A vision pops into your head and you know there’s more and it’s miraculous and brilliant, you can feel it right there, just beyond your fingertips.
You start writing it down – and the work starts. Because somehow the words on the page (or the screen, in my case) never match the vision in your head, never fully capture it. That doesn’t matter at first – the visions keep coming, images and vivid moods that you struggle to get down before they fade.
Which, inevitably, they begin to do. That’s where the commitment comes, over and over and over. You have to get up every morning and add something to the pile of dry tinder you’ve collected, hoping to find something that’ll eventually catch fire. Every once in a while, a little something does and that sustains you through months of sticks and dry leaves, of sitting in front of that empty screen and hoping for something better than you’re getting.

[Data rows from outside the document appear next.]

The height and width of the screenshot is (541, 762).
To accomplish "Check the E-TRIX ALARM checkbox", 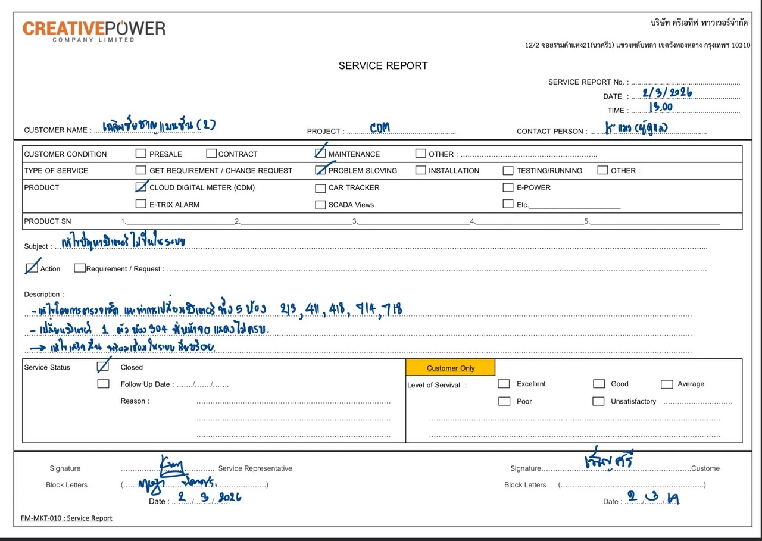I will tap(141, 204).

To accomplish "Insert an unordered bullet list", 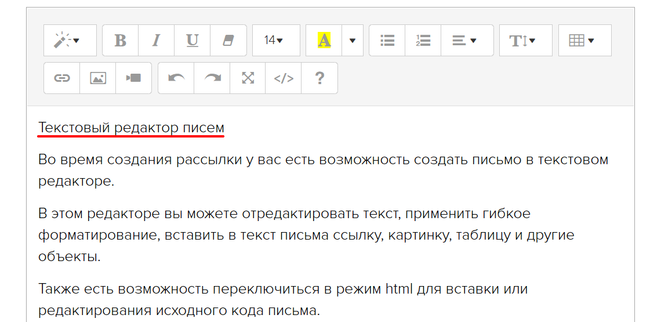I will tap(387, 41).
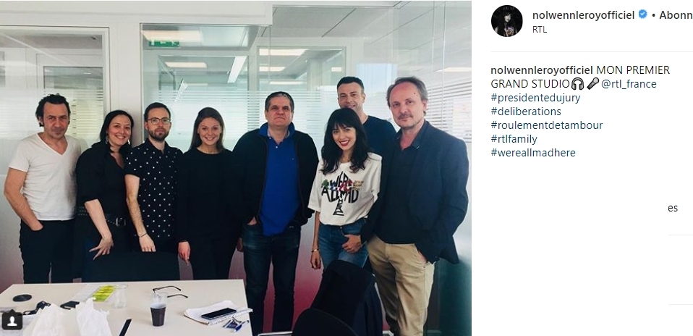Open hashtag #rtlfamily
Viewport: 693px width, 336px height.
514,139
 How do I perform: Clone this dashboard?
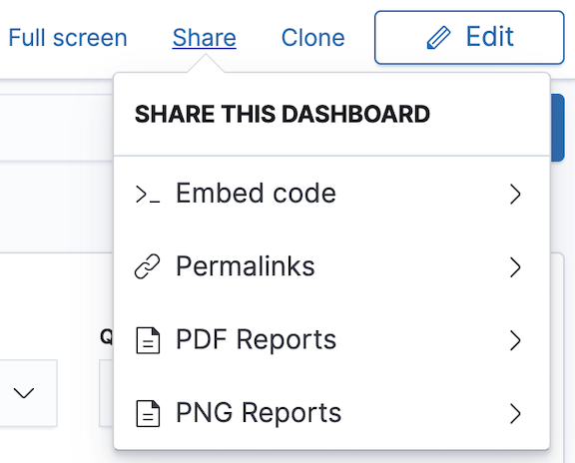(313, 38)
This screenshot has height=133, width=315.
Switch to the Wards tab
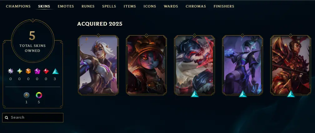click(171, 6)
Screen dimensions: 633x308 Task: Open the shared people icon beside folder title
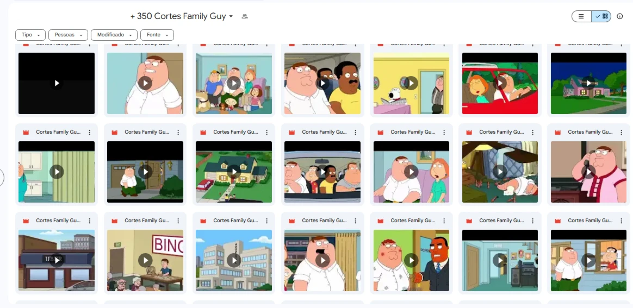[244, 16]
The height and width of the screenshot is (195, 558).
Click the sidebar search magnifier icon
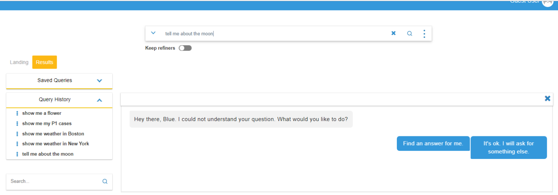click(x=105, y=181)
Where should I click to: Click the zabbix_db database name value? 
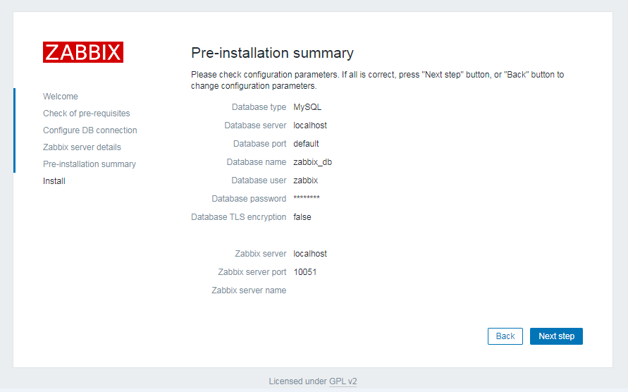point(312,162)
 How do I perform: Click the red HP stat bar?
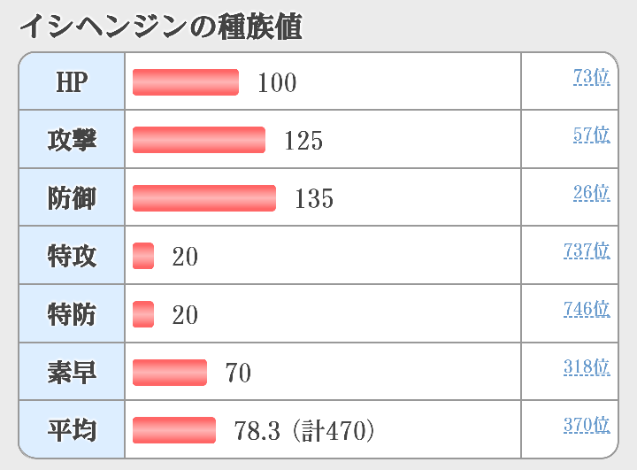(x=186, y=82)
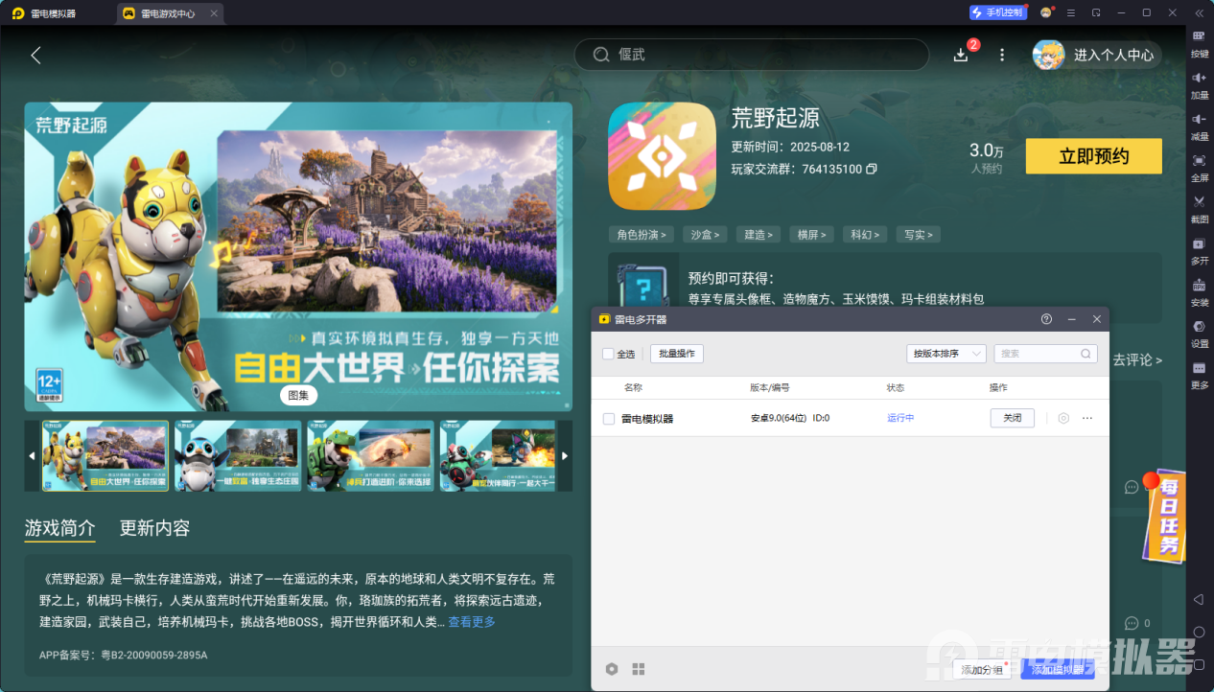Open the 批量操作 batch operations menu
This screenshot has width=1214, height=692.
click(x=677, y=354)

Commitment is the day you look at three months work and think ‘Okay, this doesn’t work,’ throwing it all out and starting over. Commitment is when you realize with gut-churning clarity that the whole thing is a crock of shit and you’ve thrown away two years of your life – and then go back to writing it the next morning.

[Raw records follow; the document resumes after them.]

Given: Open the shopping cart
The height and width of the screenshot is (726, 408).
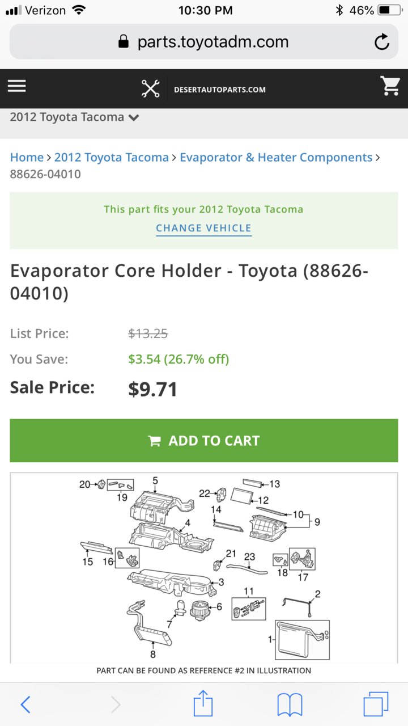Looking at the screenshot, I should [x=390, y=86].
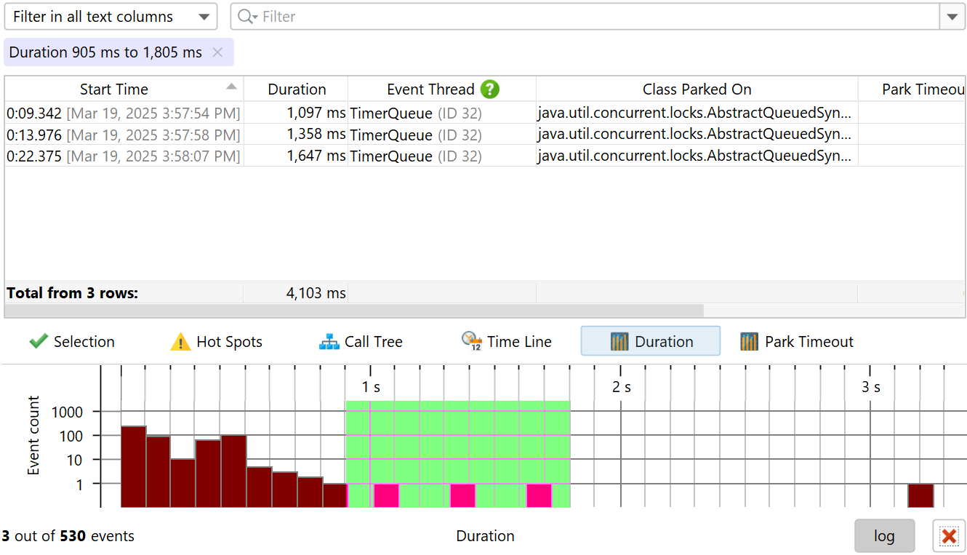The width and height of the screenshot is (967, 555).
Task: Sort by the Start Time column header
Action: pos(114,89)
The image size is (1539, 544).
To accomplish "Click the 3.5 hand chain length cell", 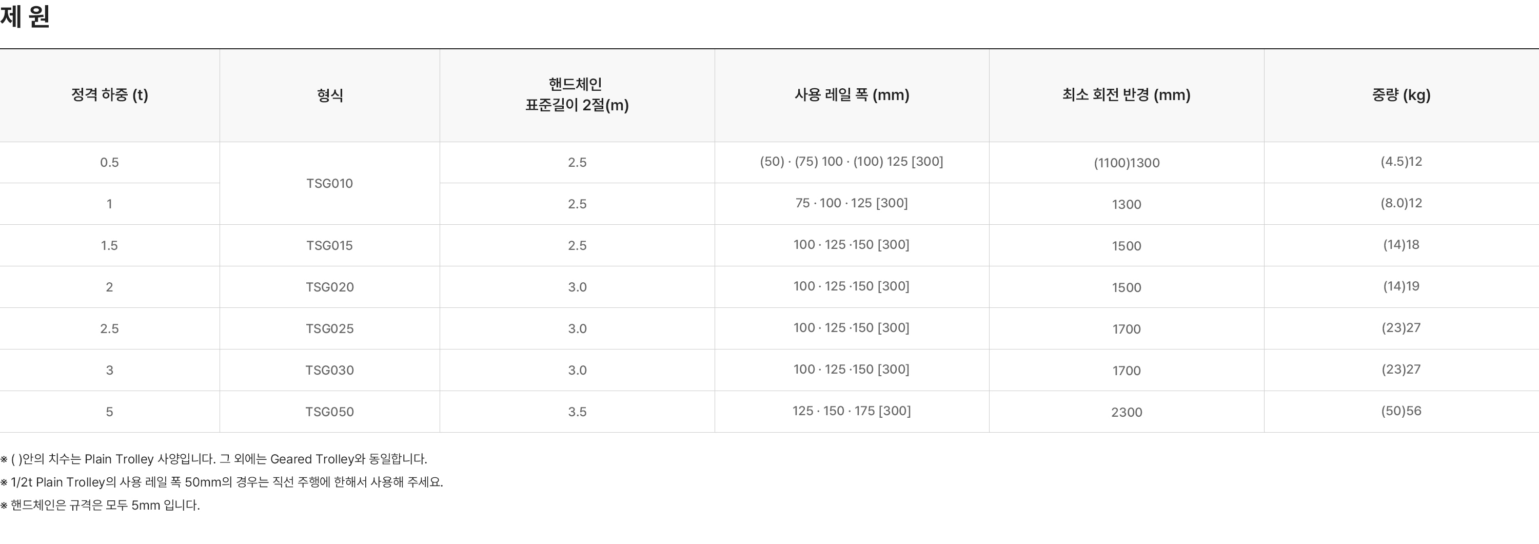I will pos(577,412).
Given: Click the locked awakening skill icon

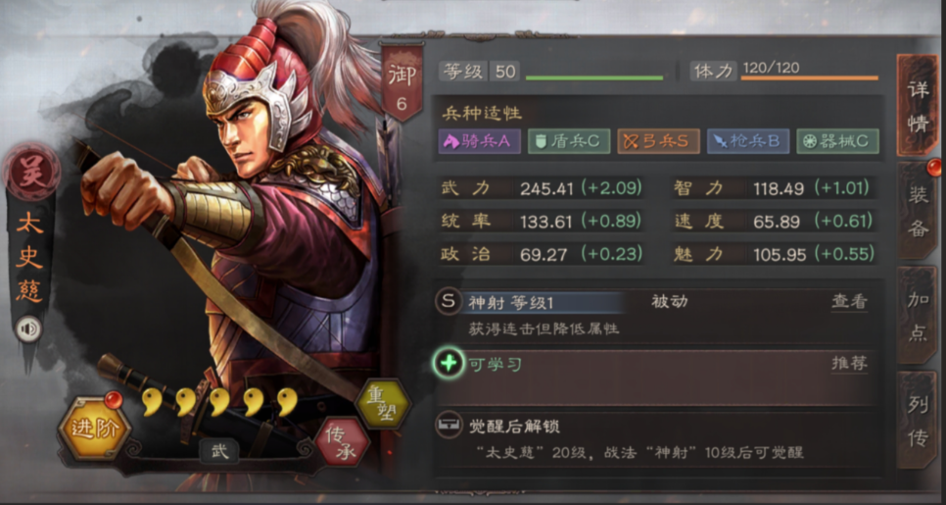Looking at the screenshot, I should point(449,426).
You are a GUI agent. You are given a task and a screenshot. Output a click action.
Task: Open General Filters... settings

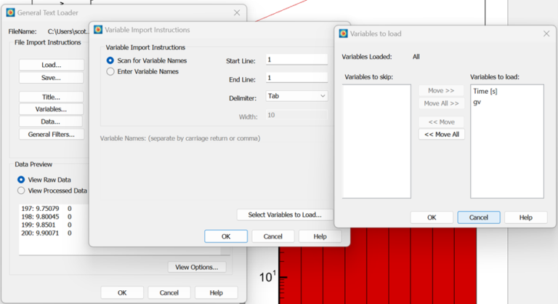(x=51, y=135)
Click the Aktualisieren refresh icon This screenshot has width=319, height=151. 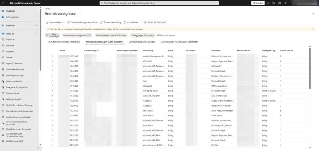click(x=125, y=22)
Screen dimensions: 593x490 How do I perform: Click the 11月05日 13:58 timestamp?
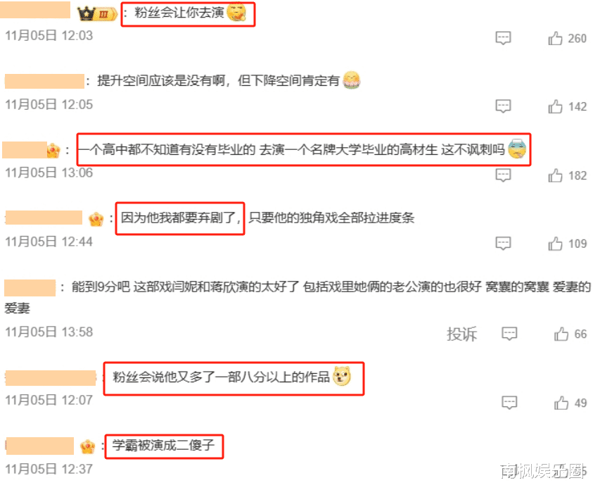click(49, 332)
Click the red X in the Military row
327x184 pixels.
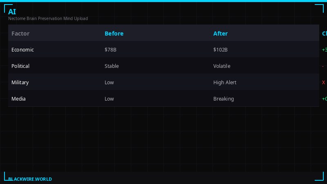[x=323, y=82]
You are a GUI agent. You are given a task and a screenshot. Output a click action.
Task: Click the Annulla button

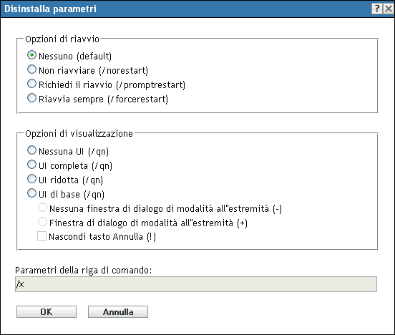point(118,312)
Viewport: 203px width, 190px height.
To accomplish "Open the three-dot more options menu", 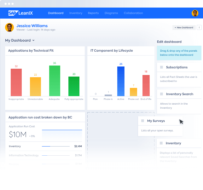I will [x=199, y=27].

And then somewhere toward the end, you start clearing away the driftwood, everything that isn’t absolutely crucial and all kinds of little moments start to come together in ways you never anticipated; the characters suddenly aren’t wooden and stupid, they start acting and speaking for themselves and having marvelous insights that couldn’t possibly have come from you. At this point, commitment is doing whatever is necessary to keep up. You fly through that last major rewrite thrilled and terrified, eating badly and digesting worse, getting palpitations in the afternoon and not sleeping well at night and promising yourself you’ll never do this ever again – you’ll be way more organized next time.
And then a vision pops into your head…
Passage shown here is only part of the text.